Black spots are not always a sign that your orchids are in danger or diseased. Some orchid species feature naturally occurring spots on the petals of the flower. Species like Maxillaria cucullata or Brassada mivada feature leaves dotted with dark brown to black spots as part of the natural petal colouration. If the spots occur on the petals of your orchids, identify the species to determine if the markings are a trait of the cultivar. During times of high heat or drought, the leaves of some high-elevation orchids may develop small black spots, but improved environmental conditions will reverse the minor damage.
Spots on Leaves
Fungal and bacterial infections often manifest in the form of soft black spots on the leaves of the orchid plant. The fungus Diplocarpon rosae is more commonly referred to as black spot, and orchids are particularly susceptible to the potentially fatal plant disease. Bacterial leaf spot, caused by Pseudomonas cichorii, results in raised black bumps on the leaves of orchids. Both bacterial and fungal infections in orchids can result in the death of your plants if the diseases progress to the plant's root system. Isolating the affected plants, removing the damaged leaves and treating the orchid with a fungicide or bactericide made with ammonia are effective courses of treatment for infected orchids.
Spots on Flowers
Orchids are at risk for a fungal infection that results in small, mushy black spots on the petals of the flowers. Botrytris cinerea first causes black spots to occur on the flowers or buds of orchids, and if the fungus is left untreated, the infection will advance to a grey mould that consumes the flowers of the plant. The first line of defence against a botrytris infestationis to maintain adequate air circulation and limit humidity around your orchids and their soil. If the infection continues, a fungicide spray will treat the disease.

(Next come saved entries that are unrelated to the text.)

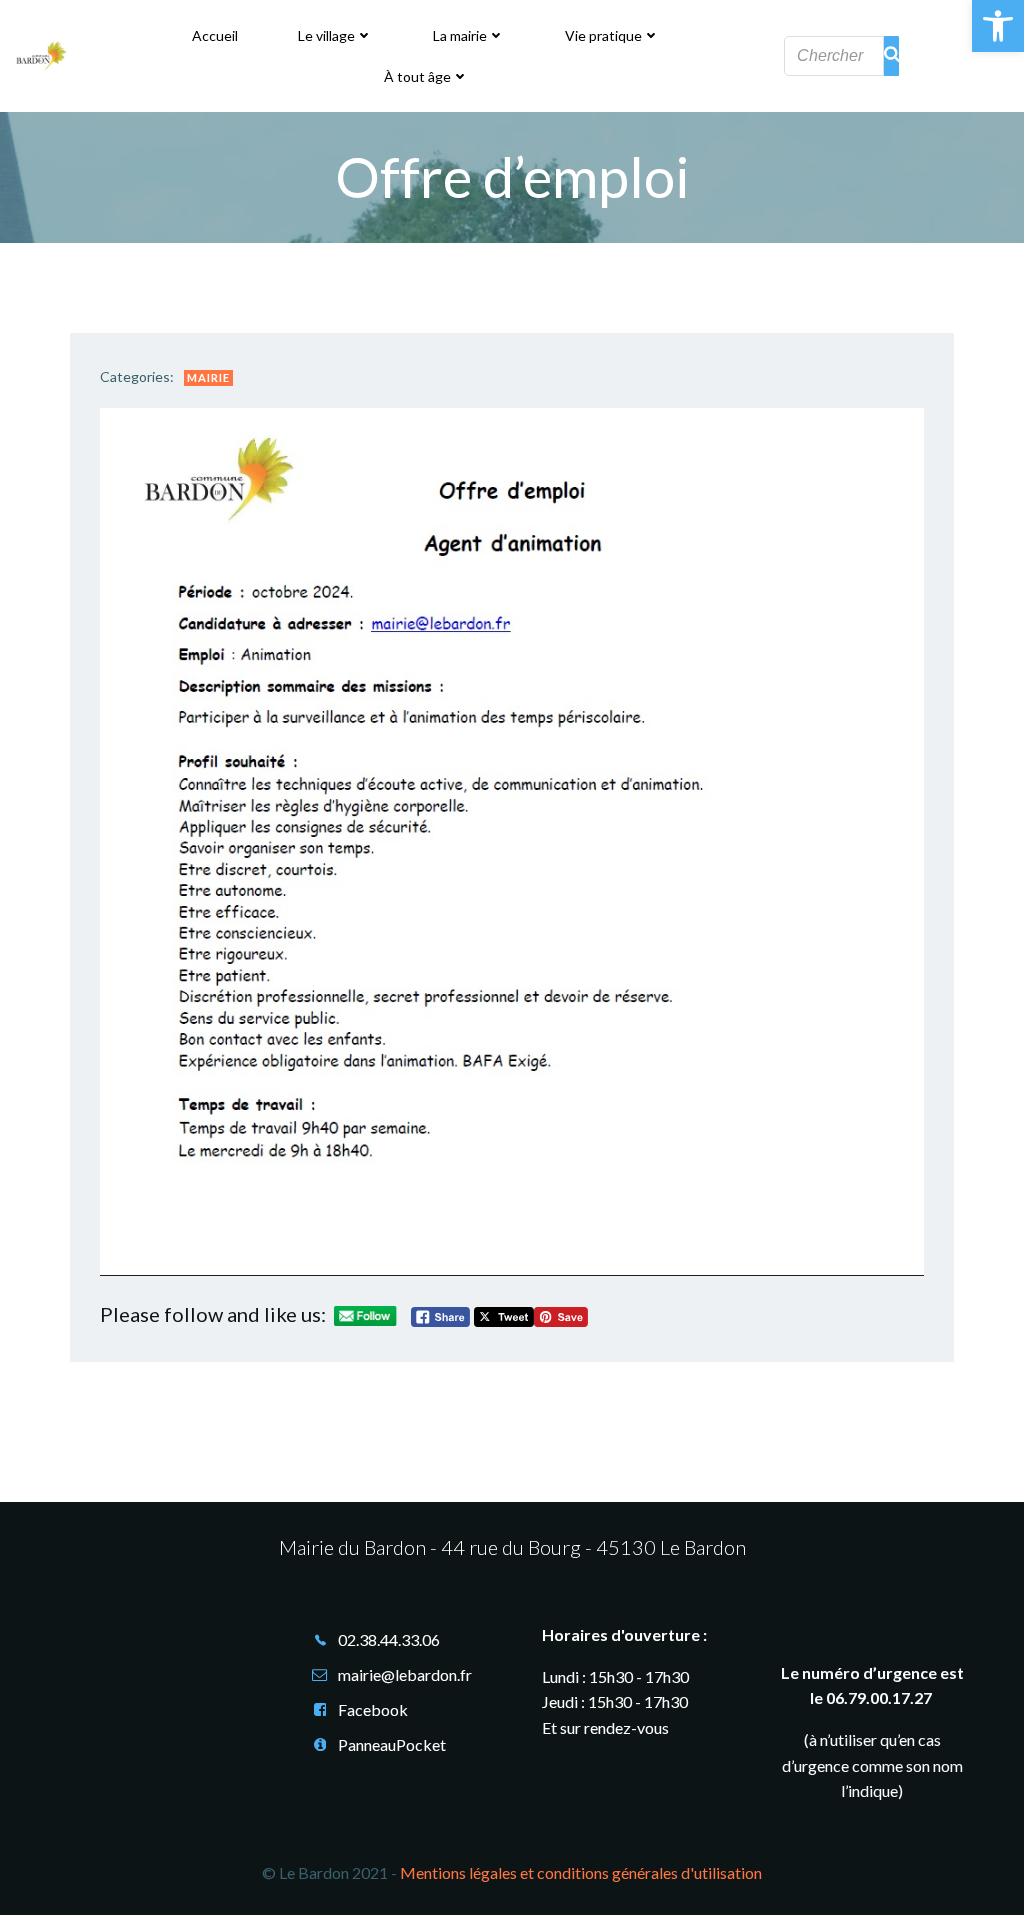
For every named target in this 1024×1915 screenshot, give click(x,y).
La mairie (460, 35)
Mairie (208, 377)
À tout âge (417, 76)
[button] (998, 26)
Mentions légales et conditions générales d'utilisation (581, 1872)
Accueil (215, 35)
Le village (326, 35)
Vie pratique (603, 35)
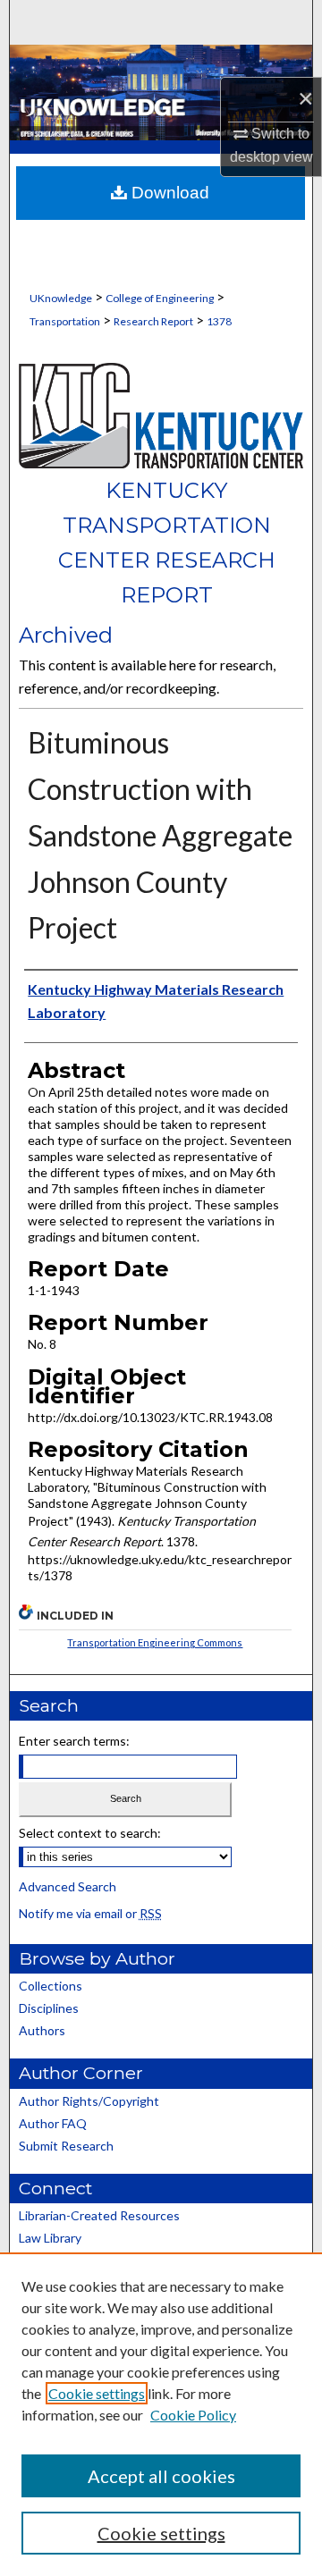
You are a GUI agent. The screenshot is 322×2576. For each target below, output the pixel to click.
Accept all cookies (161, 2476)
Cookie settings (96, 2393)
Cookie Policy (193, 2414)
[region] (161, 2414)
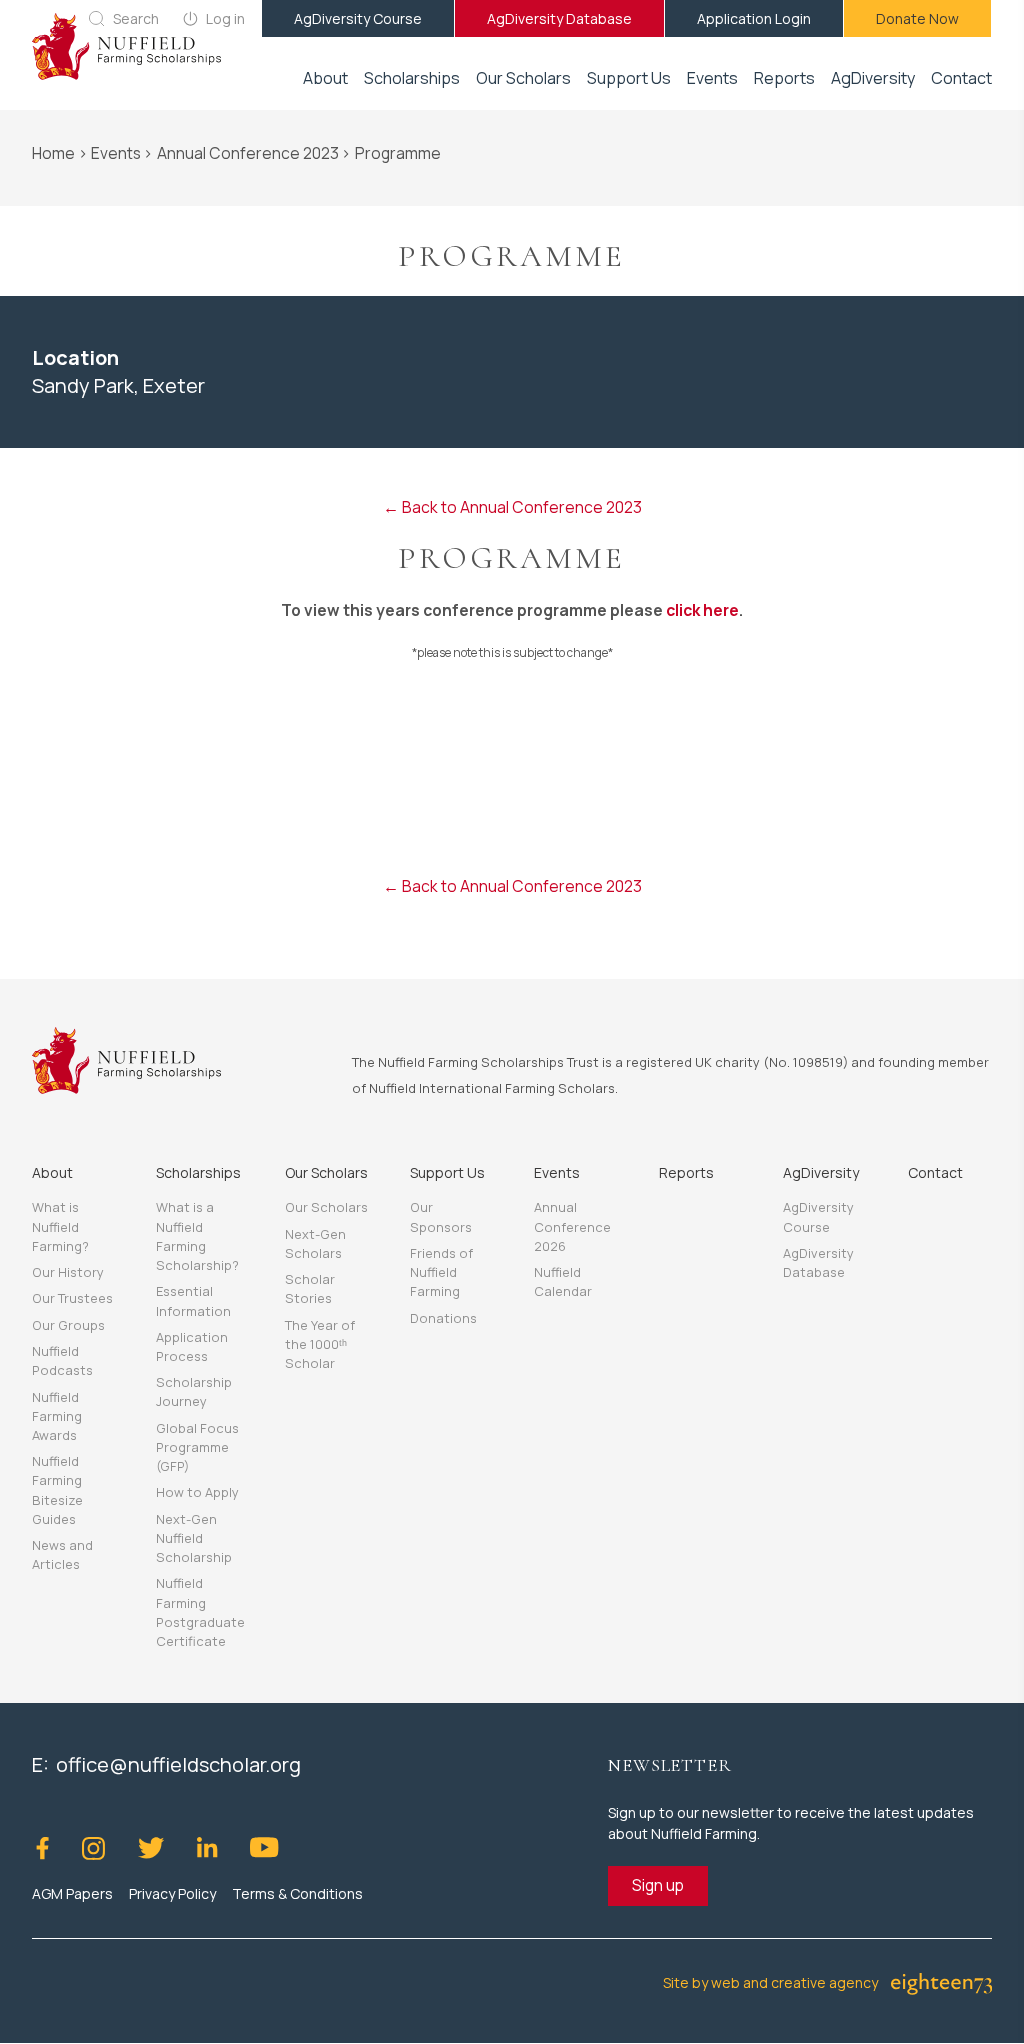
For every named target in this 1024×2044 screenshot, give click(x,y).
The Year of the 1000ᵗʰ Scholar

If the black spots on your orchids are the result of a fungal or bacterial infestation, isolating the infected plant will prevent the disease from spreading to otherwise healthy orchids. Either use a sharp blade to remove the infected leaves, or uproot and repot the diseased flower. Though orchids have a reputation as tropical flowers, most species are suited to temperatures that don't exceed 29.4 degrees C, and excess heat creates a breeding ground for potentially harmful fungus and bacteria. High humidity also promotes bacterial and fungal growth so maintain adequate air circulation with a fan and do not overwater or over-fertilise your orchids.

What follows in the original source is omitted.